> PROBLEM DESCRIPTION
Convert the data below into a JSON list of strings with one string per line, dropping blank lines. Start at the line containing "Screen dimensions: 987x1755" and end after the line containing "[x=65, y=56]", covering only those lines.

> MATERIAL SHOWN
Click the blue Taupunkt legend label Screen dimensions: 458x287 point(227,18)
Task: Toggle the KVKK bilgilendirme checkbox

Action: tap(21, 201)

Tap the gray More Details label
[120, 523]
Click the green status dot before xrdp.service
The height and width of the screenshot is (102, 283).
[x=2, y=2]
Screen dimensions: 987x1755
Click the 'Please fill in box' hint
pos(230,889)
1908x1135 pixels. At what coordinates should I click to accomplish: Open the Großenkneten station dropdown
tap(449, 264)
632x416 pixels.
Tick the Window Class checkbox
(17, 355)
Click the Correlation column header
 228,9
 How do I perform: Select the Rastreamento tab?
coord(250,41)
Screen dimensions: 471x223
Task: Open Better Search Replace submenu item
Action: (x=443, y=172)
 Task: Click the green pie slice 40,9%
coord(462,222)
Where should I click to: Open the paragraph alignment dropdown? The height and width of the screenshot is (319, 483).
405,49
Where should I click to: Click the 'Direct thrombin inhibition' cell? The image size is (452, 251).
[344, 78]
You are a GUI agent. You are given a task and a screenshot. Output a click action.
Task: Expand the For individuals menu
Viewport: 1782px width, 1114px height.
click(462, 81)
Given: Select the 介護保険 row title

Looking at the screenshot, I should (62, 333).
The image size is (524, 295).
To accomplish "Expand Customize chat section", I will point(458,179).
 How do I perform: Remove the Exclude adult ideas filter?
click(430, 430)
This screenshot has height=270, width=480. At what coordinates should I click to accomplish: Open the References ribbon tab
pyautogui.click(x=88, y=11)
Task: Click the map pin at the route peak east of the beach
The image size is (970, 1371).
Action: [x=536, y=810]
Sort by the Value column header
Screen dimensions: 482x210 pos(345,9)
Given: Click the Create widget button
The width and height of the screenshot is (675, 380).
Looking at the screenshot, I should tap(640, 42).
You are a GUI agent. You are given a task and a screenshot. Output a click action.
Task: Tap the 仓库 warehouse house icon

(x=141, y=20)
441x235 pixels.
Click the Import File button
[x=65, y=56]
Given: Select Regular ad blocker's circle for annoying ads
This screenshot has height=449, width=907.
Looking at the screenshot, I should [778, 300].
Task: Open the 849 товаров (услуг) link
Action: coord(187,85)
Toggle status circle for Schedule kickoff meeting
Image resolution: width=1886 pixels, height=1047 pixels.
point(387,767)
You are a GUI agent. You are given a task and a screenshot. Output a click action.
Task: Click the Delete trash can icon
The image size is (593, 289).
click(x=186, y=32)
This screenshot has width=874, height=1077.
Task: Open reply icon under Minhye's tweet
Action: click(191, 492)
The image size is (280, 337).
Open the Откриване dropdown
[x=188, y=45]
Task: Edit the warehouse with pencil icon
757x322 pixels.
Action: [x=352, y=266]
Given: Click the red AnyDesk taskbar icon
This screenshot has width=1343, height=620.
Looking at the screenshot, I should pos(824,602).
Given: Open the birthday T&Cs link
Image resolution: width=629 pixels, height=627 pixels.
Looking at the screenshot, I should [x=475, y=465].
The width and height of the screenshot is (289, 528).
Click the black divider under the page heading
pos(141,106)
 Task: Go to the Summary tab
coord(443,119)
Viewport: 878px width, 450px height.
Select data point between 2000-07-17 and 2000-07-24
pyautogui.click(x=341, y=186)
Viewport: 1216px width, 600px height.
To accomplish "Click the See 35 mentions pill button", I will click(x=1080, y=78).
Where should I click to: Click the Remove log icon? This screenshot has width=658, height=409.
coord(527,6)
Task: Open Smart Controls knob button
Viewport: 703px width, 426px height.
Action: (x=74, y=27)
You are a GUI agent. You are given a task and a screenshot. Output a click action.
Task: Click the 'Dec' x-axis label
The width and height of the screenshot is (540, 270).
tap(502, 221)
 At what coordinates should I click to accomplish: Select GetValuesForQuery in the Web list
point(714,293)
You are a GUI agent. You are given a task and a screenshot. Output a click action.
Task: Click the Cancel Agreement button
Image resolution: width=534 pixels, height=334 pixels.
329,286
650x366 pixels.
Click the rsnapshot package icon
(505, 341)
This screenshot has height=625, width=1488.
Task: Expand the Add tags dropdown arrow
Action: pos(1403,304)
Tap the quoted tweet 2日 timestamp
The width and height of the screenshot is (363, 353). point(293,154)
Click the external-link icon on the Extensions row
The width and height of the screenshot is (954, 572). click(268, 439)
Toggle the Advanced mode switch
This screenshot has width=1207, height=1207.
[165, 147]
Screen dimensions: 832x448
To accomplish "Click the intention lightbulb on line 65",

> TASK RESULT
[
  "Screen dimensions: 987x1755",
  "Click the 'Please fill in box' hint",
  "pos(230,889)",
  "1908x1135 pixels. At what coordinates should I click to accomplish: Open the Großenkneten station dropdown",
  "tap(449, 264)",
  "632x416 pixels.",
  "Tick the Window Class checkbox",
  "(17, 355)",
  "Click the Correlation column header",
  " 228,9",
  " How do I perform: Select the Rastreamento tab?",
  "coord(250,41)",
  "Screen dimensions: 471x223",
  "Task: Open Better Search Replace submenu item",
  "Action: (x=443, y=172)",
  " Task: Click the green pie slice 40,9%",
  "coord(462,222)",
  "Where should I click to: Open the paragraph alignment dropdown? The height and width of the screenshot is (319, 483).",
  "405,49",
  "Where should I click to: Click the 'Direct thrombin inhibition' cell? The image size is (452, 251).",
  "[344, 78]",
  "You are a GUI agent. You are given a task and a screenshot. Output a click action.",
  "Task: Expand the For individuals menu",
  "Viewport: 1782px width, 1114px height.",
  "click(462, 81)",
  "Given: Select the 介護保険 row title",
  "Looking at the screenshot, I should (62, 333).",
  "The image size is (524, 295).",
  "To accomplish \"Expand Customize chat section\", I will point(458,179).",
  " How do I perform: Remove the Exclude adult ideas filter?",
  "click(430, 430)",
  "This screenshot has height=270, width=480. At what coordinates should I click to accomplish: Open the References ribbon tab",
  "pyautogui.click(x=88, y=11)",
  "Task: Click the map pin at the route peak east of the beach",
  "The image size is (970, 1371).",
  "Action: [x=536, y=810]",
  "Sort by the Value column header",
  "Screen dimensions: 482x210 pos(345,9)",
  "Given: Click the Create widget button",
  "The width and height of the screenshot is (675, 380).",
  "Looking at the screenshot, I should tap(640, 42).",
  "You are a GUI agent. You are given a task and a screenshot. Output a click action.",
  "Task: Tap the 仓库 warehouse house icon",
  "(x=141, y=20)",
  "441x235 pixels.",
  "Click the Import File button",
  "[x=65, y=56]"
]